Why does this matter? A while ago, we did a podcast on the question of people using the church like a service provider. You can listen to that here. It is very common for the church to be viewed as just another agency there to meet my felt needs and ever-increasing list of demands that I view as my right to have met. I have lost count of the number of times people come into the church and expect us to do things for them and how affronted some are when we tell them how to sort them and to get on with it themselves. There can be a sense that we turn up to church to get what we feel we need and only stay while the church is doing it for us.

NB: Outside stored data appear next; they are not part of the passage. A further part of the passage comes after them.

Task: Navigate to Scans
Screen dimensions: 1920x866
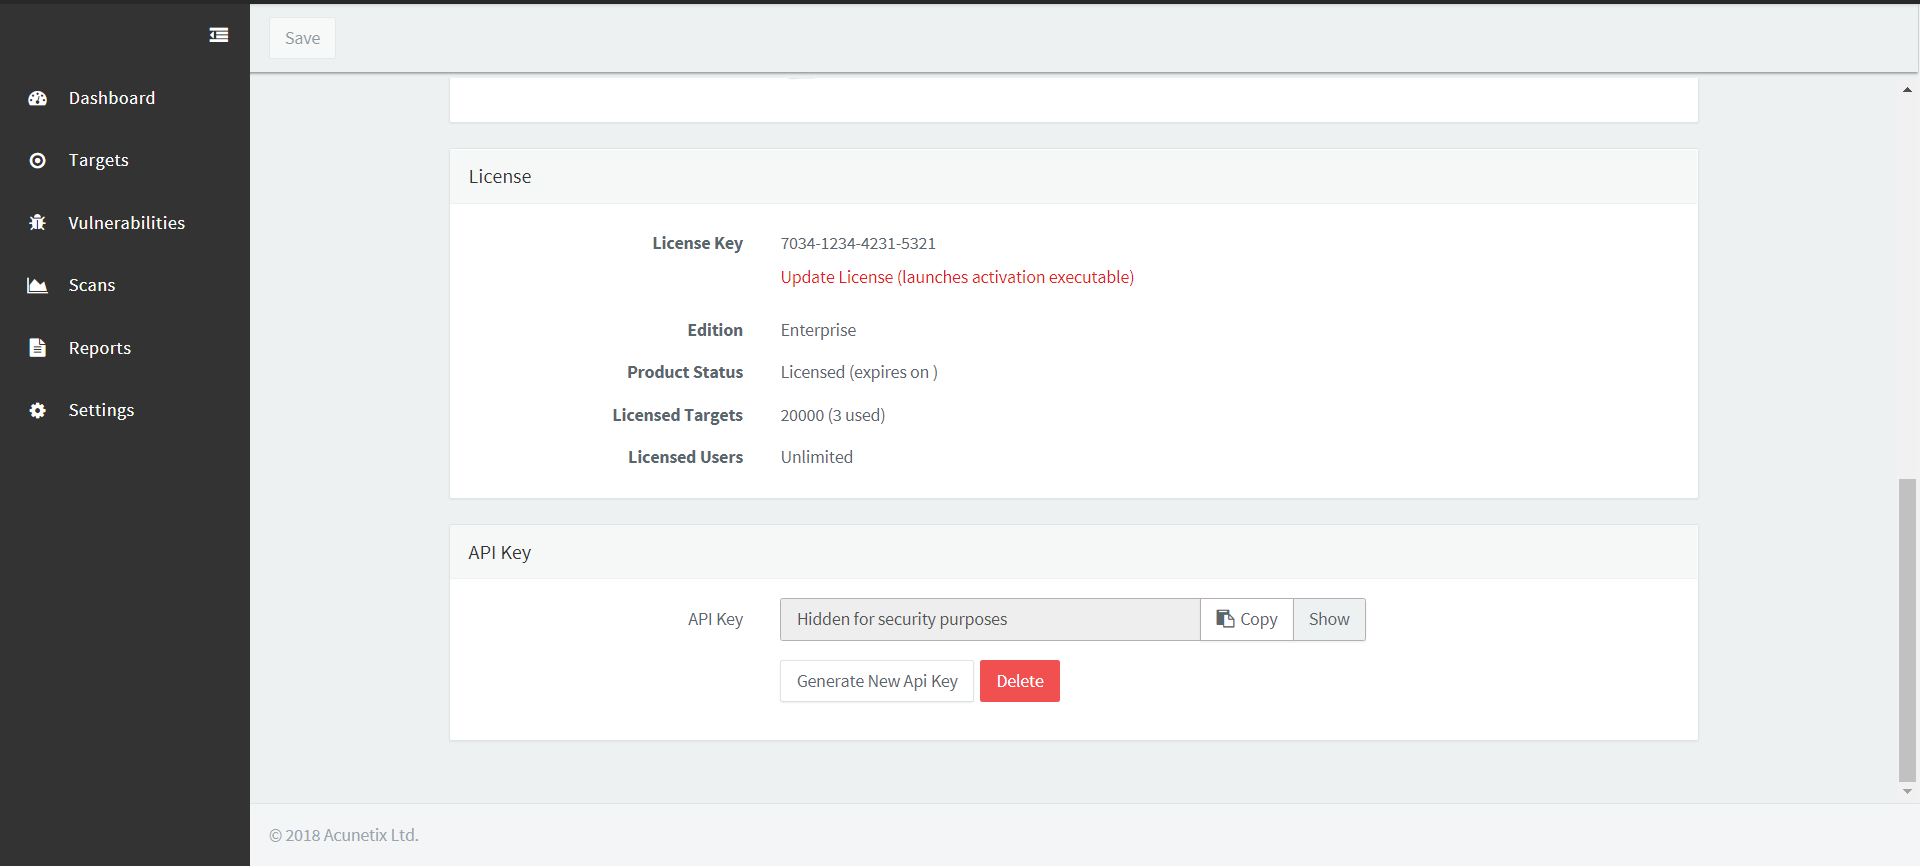Action: (92, 286)
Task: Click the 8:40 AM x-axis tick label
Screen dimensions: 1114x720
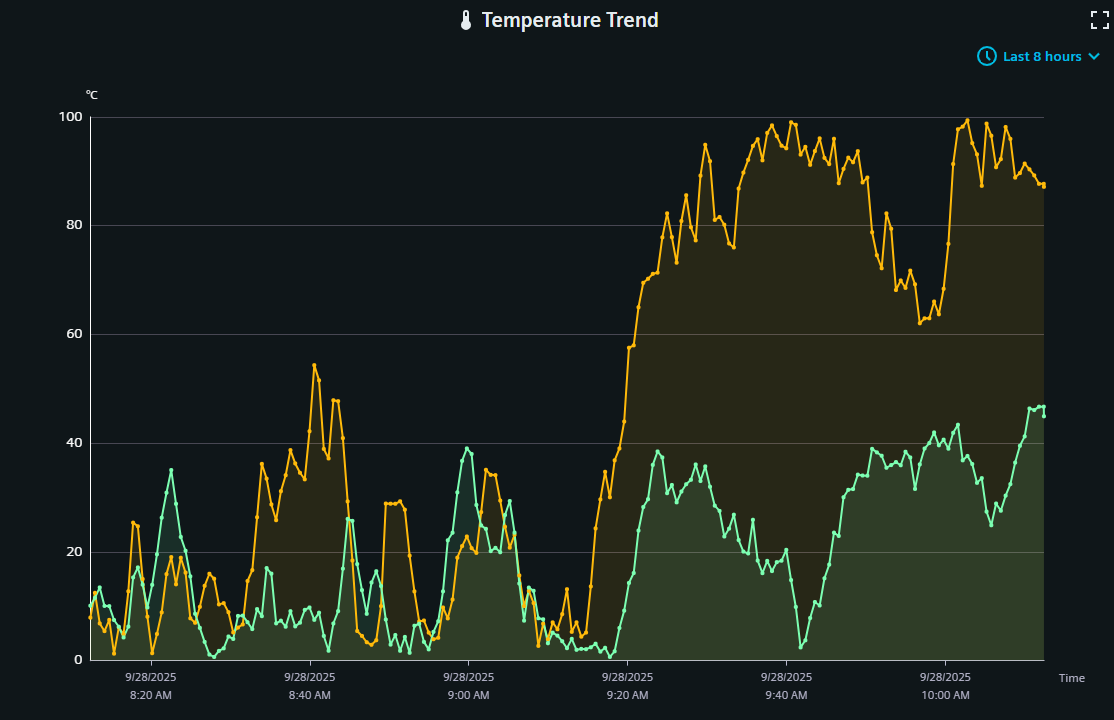Action: (310, 686)
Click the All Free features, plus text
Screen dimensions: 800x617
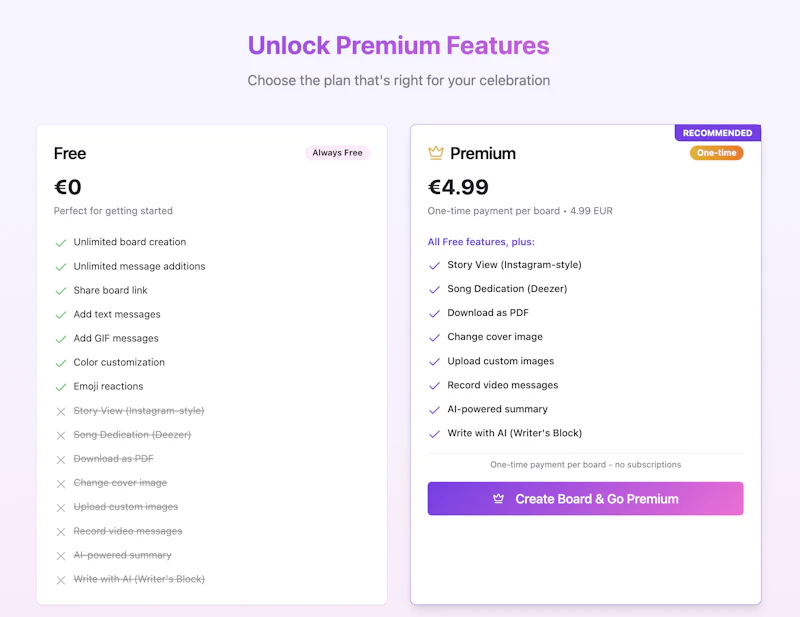pyautogui.click(x=481, y=241)
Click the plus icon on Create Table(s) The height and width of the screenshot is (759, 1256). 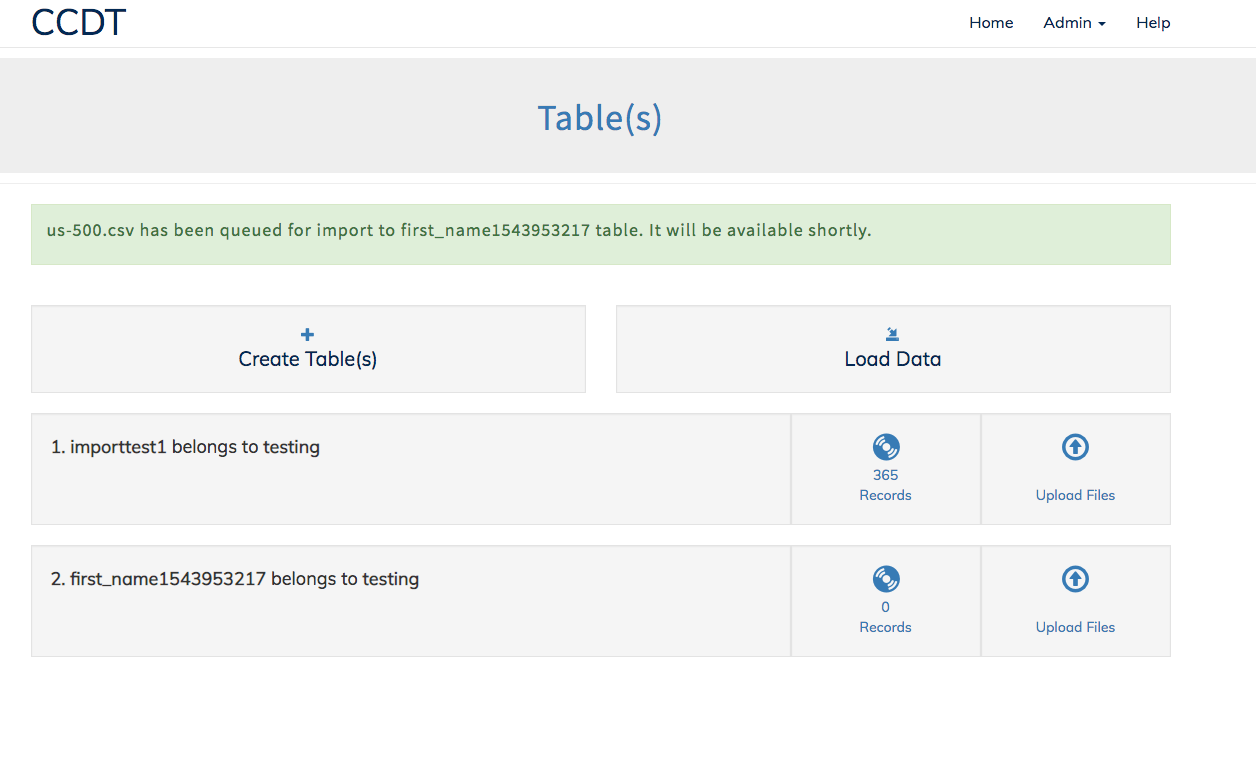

The problem, of course, is that if Jesus isn’t keeping you in the church, you’ll be off the moment what you’re really after dries up. If we’ve won them with providing services for them, we’ll have to keep them with providing services for them. If that’s how we keep people, we end up with our own vested interest in making sure that they continue to need those services. If we help them such that they don’t need the services we provide any more, then they’ll leave. So, we find people coming in expecting services, we provide them and know we must keep doing so to keep them and then worry if we stop they’ll leave, making it helpful for us to keep them in need. All the while, we don’t help people move on from problems but perpetuate them and we don’t do very much for their deepest need, which isn’t to be provided with free stuff from us, but to hear the gospel and trust in Christ.
Again, this isn’t as straightforward as then just not doing things for people and telling them to get on with it. You might do something for somebody once, showing them how to do it, and then next time tell them they must now do it themselves because they know how. You might decide that people have all they need to know and just need pointing toward where they need to go. Different circumstances and situations will call for slightly different approaches. But what is clear is that if you constantly do everything for people you are increasing the likelihood of perpetuating their problems and not solving them.
The only culture of dependency we should be looking to create is one centred on Jesus. He died for our sin because that is something we cannot do for ourselves. He gives us his Holy Spirit to cause us to walk in the good works he has prepared for us to do because we can’t do them by ourselves. We should rightly be dependent on them. But we shouldn’t be looking to make people dependent on us. That is a weight we cannot bear and won’t help anyone in the long run. Instead, we should be looking to point people to where they can get help. That is first to Jesus and his gospel and second to whatever agencies might be able to work with them to address their physical needs. Can the church be a part of supplying those needs? Of course it can. It may even be right to do them. But we have to think carefully about the help that we give remembering that it is Jesus on whom folk need to depend, not us.